Friday, November 22, 2013

JFK - myth and reality

Beyond the speculation about who killed John F. Kennedy and the reasons behind his assassination 50 years ago today in Dallas, myths have endured about his supposedly liberal, even left-wing, views and policies. Oliver Stone’s film even suggests that’s why he was shot.

While the real truth behind the assassination remains elusive after a half a century – few accept that a lone gunman in the shape of Lee Harvey Oswald was responsible – it is possible to separate fact from fiction when it comes to Kennedy’s political life.

He was a conservative in social policy, a fervent anti-communist and a defender of America’s imperial power. In his early years in politics, Kennedy had a working relationship with the notorious Joseph McCarthy, whose witch-hunts divided America.

Kennedy had only been in power a few months when he authorised the previous administration’s plans for an invasion of Cuba in April 1961. The infamous Bay of Pigs operation was intended to overthrow Fidel Castro and reverse the Cuban revolution. As we know, it ended in fiasco and defeat. This did not deter Kennedy from other foreign adventures to stop “the spread of communism”.

Kennedy was the first president to send soldiers to Vietnam, 16,732 of them, supposedly as mere “advisers,” but many of them actually combatants. He was continuing a colonial war during which the French had been defeated. Kennedy had told the New York Times after the failure at the Bay of Pigs and the erection of the Berlin Wall: “Now we have a problem in making our power credible, and Vietnam is the place.”  

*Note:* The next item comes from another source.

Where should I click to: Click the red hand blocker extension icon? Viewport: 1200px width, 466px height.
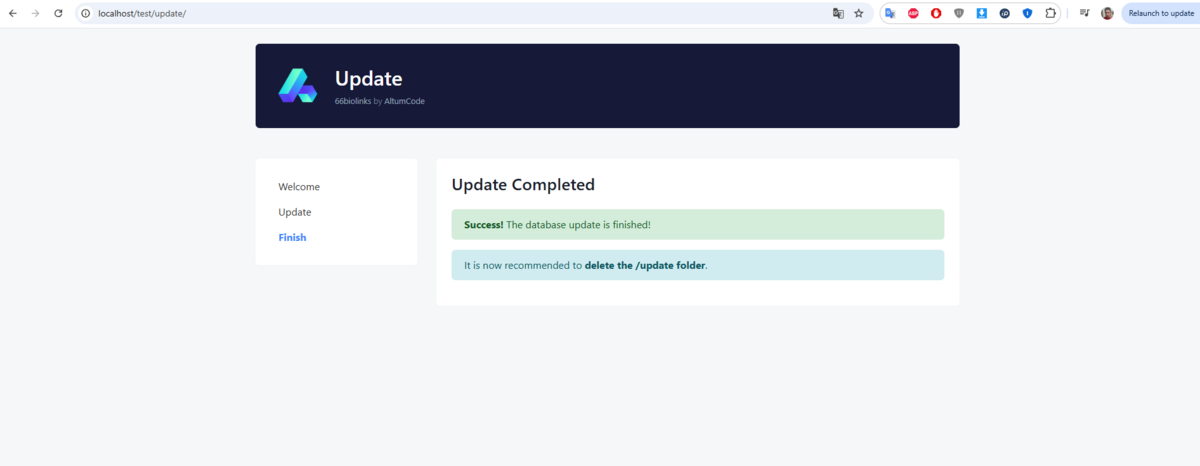pyautogui.click(x=936, y=13)
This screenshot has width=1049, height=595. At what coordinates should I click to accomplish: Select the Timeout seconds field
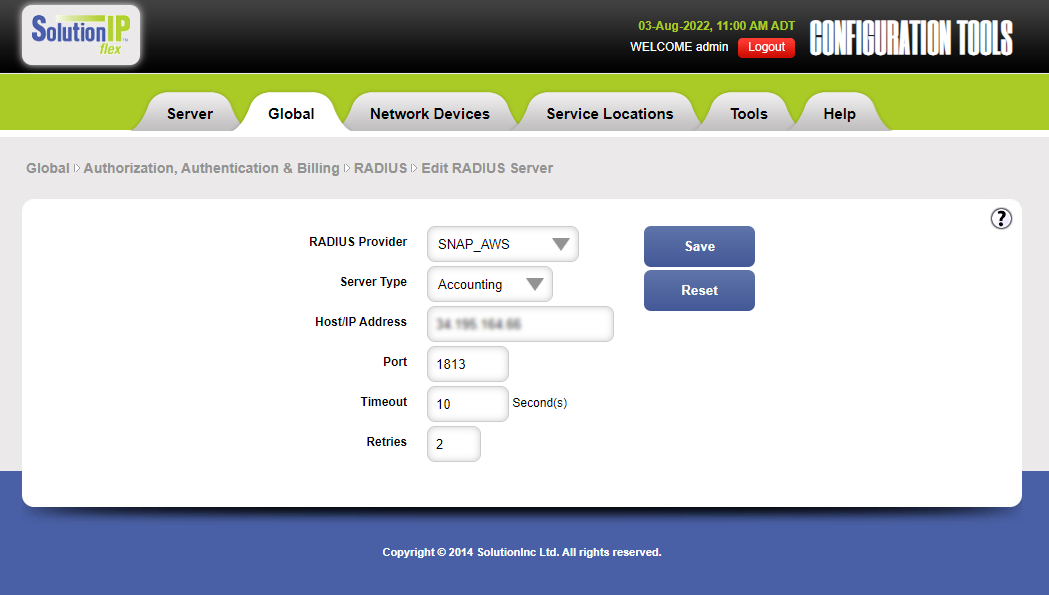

Throughout 1963, the war in Vietnam was intensified to the point where Kennedy himself decided that South Vietnamese president Ngo Dinh Diem needed to be removed  because he was seen as an impediment to winning the war. Kennedy authorised the coup that resulted in Diem's overthrow and assassination on November 1, 1963.

There have been attempts to distance Kennedy from the decision to remove Diem. But analysis of documents released by the National Security Archive in 2009 together with audiotapes, confirms that the decision to go for a coup involved the president and was not taken behind his back by officials and the CIA.

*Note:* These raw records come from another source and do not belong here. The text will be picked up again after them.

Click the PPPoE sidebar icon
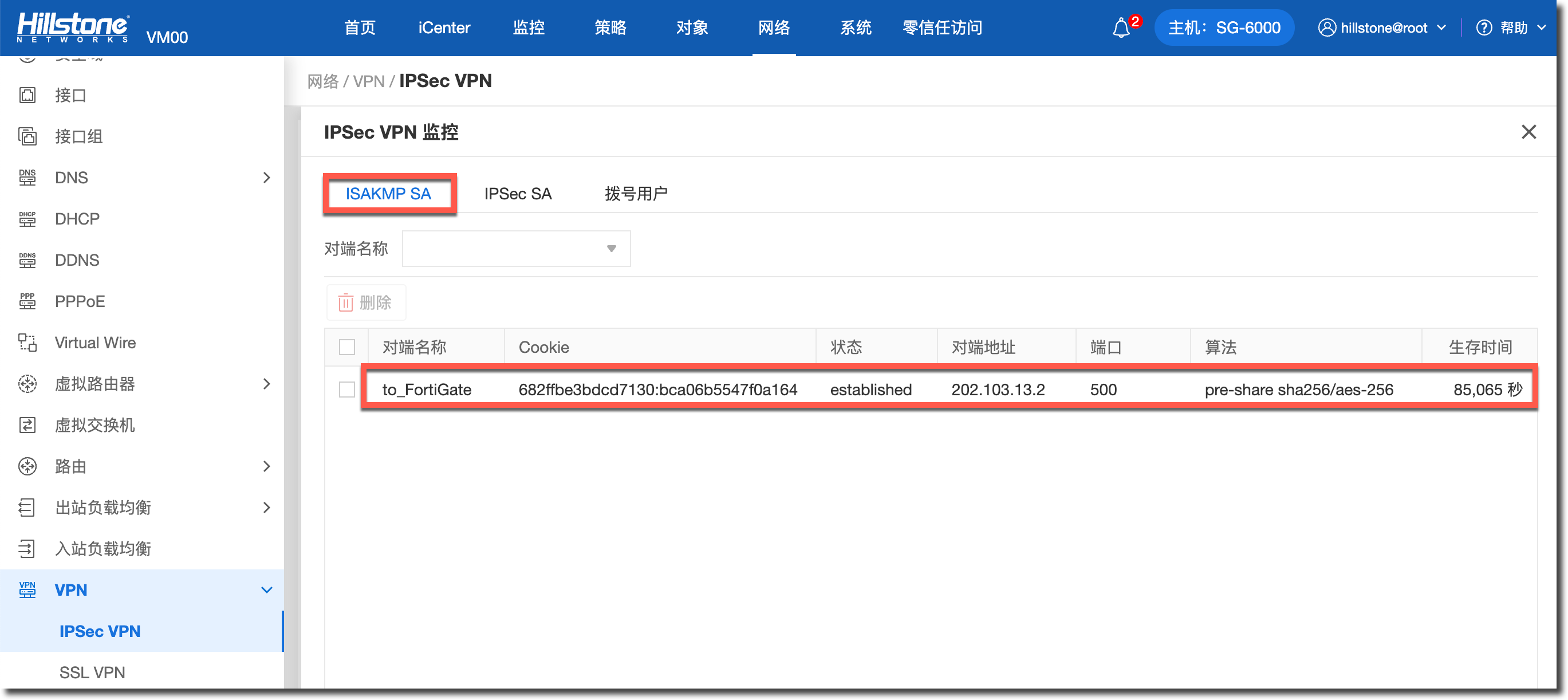(27, 301)

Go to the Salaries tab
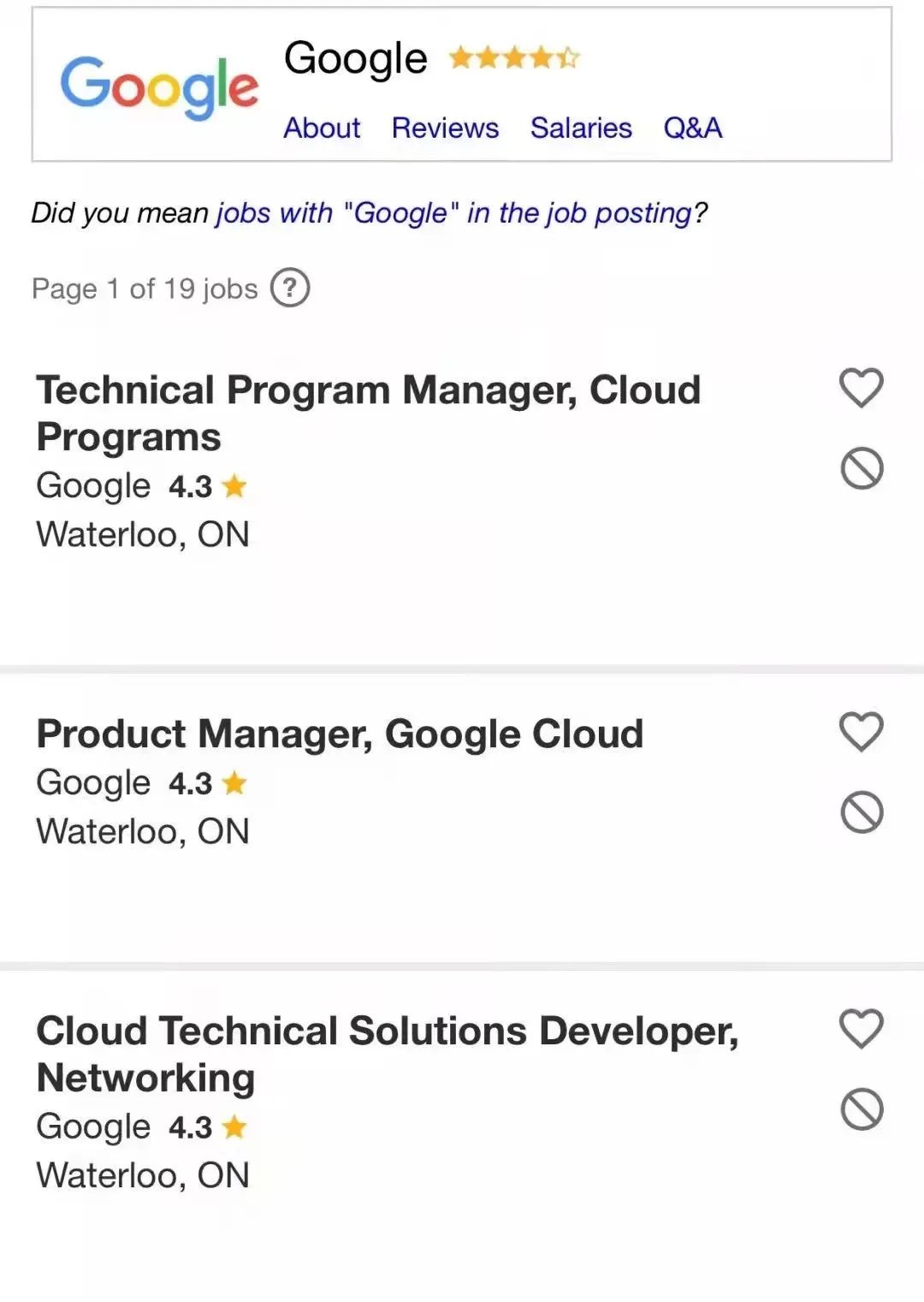581,128
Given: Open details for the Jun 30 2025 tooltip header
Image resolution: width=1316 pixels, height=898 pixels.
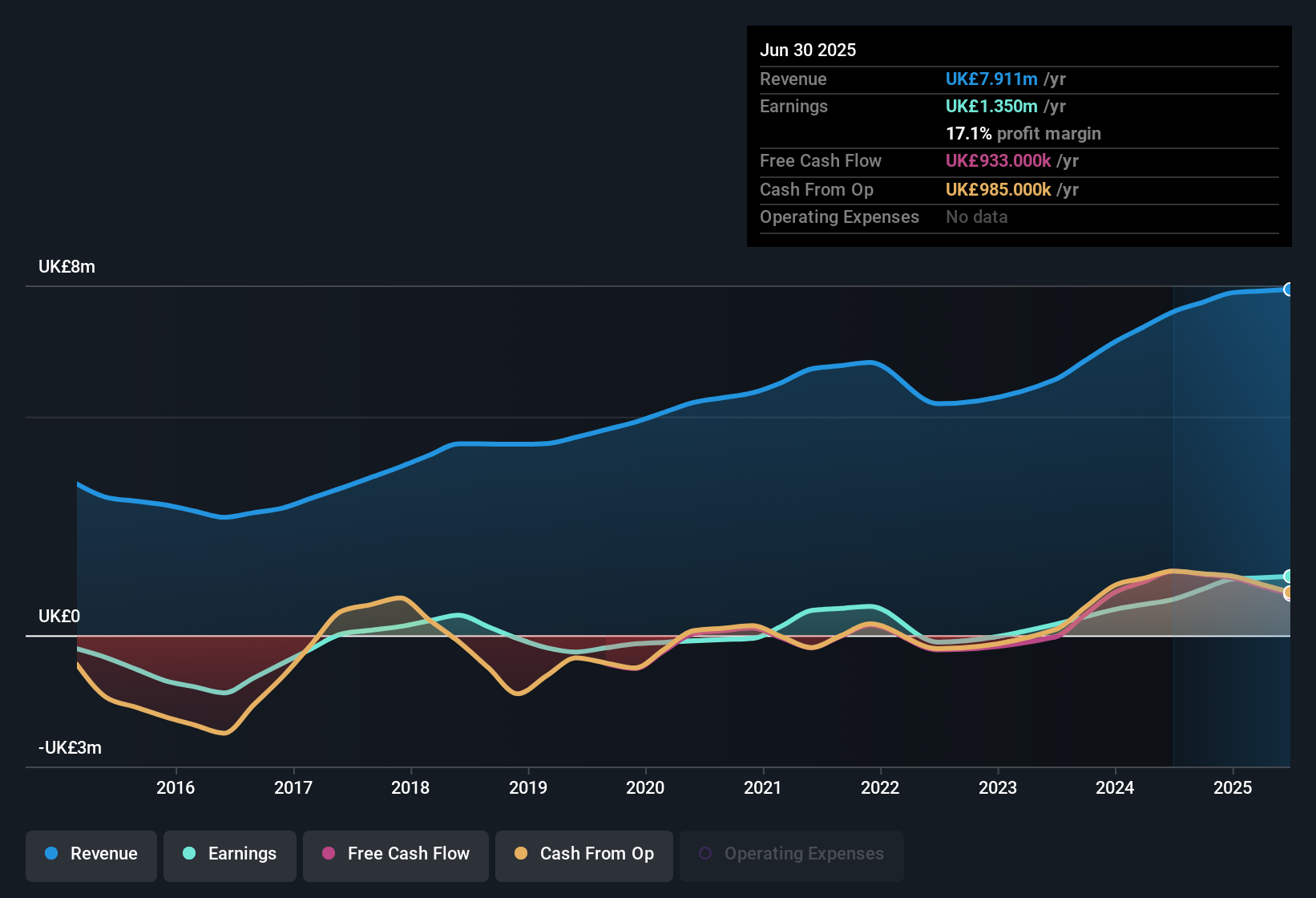Looking at the screenshot, I should pyautogui.click(x=808, y=50).
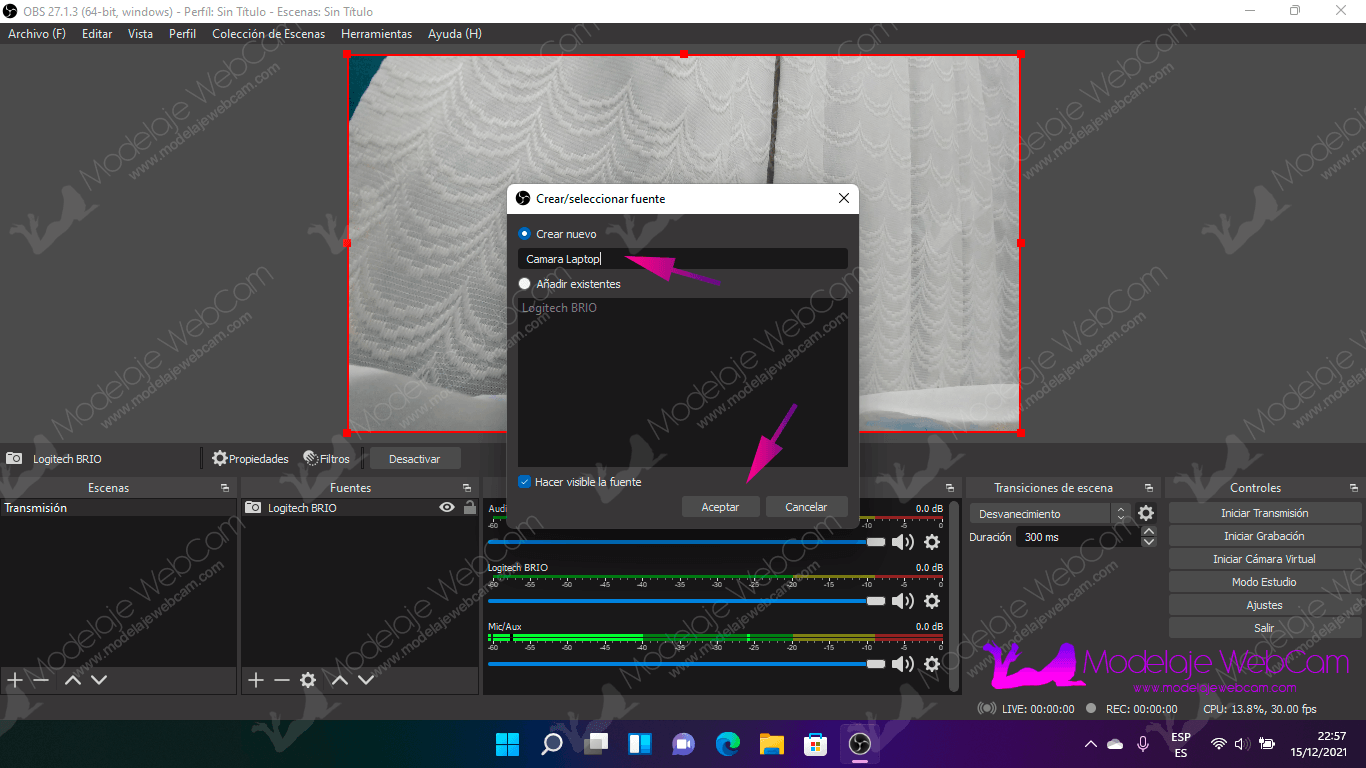The width and height of the screenshot is (1366, 768).
Task: Toggle lock on Logitech BRIO source
Action: pyautogui.click(x=469, y=508)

After Kennedy’s death, the war in Vietnam was stepped up to the point where 500,000 US soldiers were involved. Over 500,000 Vietnamese were killed, along with nearly 60,000 American soldiers. The United States pulled out in 1975 after defeat on the battlefield and the country was unified after North Vietnamese forces entered Saigon.

On domestic policy, Kennedy was a social conservative and lukewarm supporter of the civil rights movement. For example, he tried unsuccessfully to talk Martin Luther King out of his march on Washington in August 1963, which ended with a multi-racial rally of 250,000 demanding economic justice.

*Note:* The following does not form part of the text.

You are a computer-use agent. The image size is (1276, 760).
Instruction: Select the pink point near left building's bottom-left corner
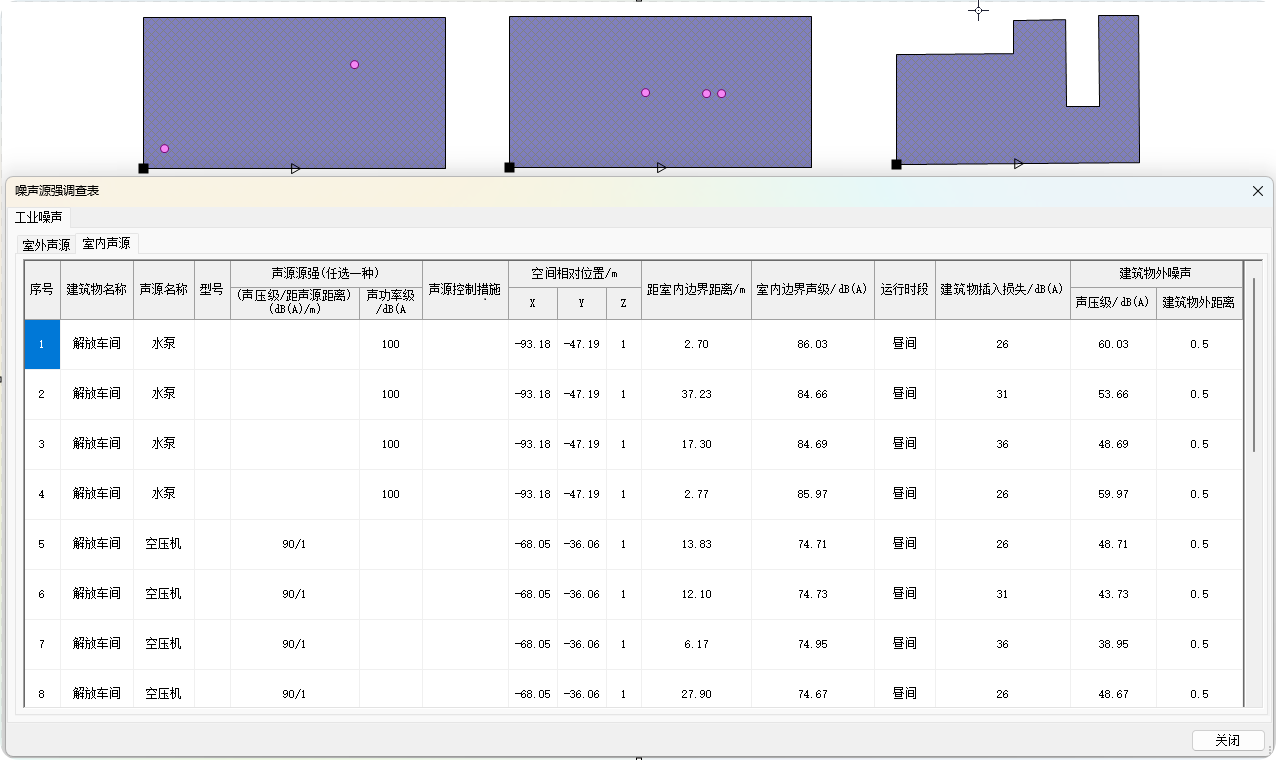coord(165,149)
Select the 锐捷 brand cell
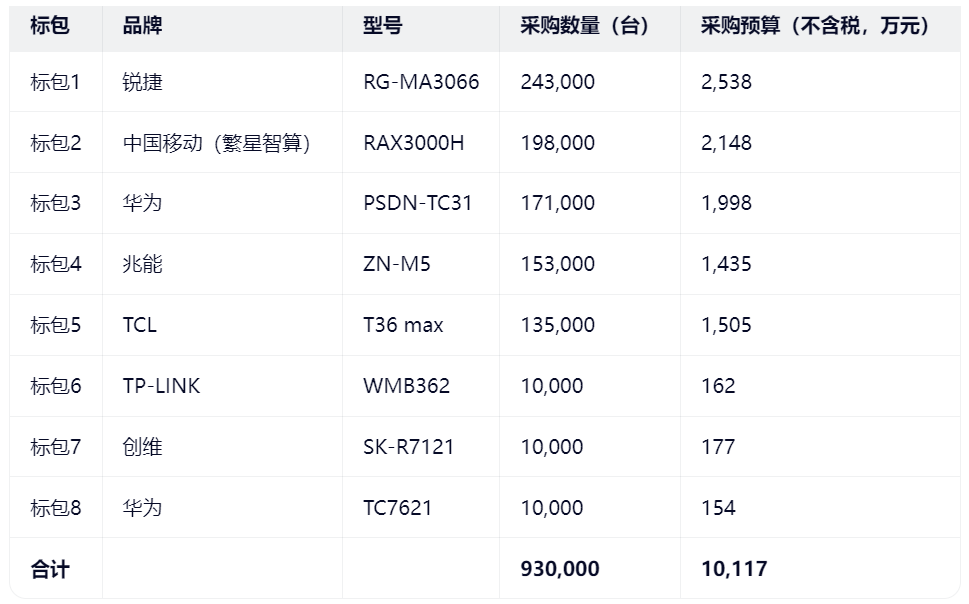The image size is (969, 604). pyautogui.click(x=142, y=82)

King held the crowd spellbound with his inspiring, momentous “I have a dream” speech about how “this nation will rise up and live out the true meaning of its creed: 'We hold these truths to be self-evident, that all men are created equal’”.

He rebuked the country’s leaders for breaking the promises contained in the Constitution and the Declaration of Independence, to guarantee the unalienable rights of life, liberty and the pursuit of happiness. “Instead of honouring this sacred obligation, America has given the Negro people a bad cheque, a cheque which has come back marked 'insufficient funds.'"
 
King was also gunned down, killed in Memphis where he was supporting a strike of low-paid municipal workers, in April 2008. Historically speaking, his loss to the American people has proved greater than that of a president who for all his charisma was a man who upheld the status quo.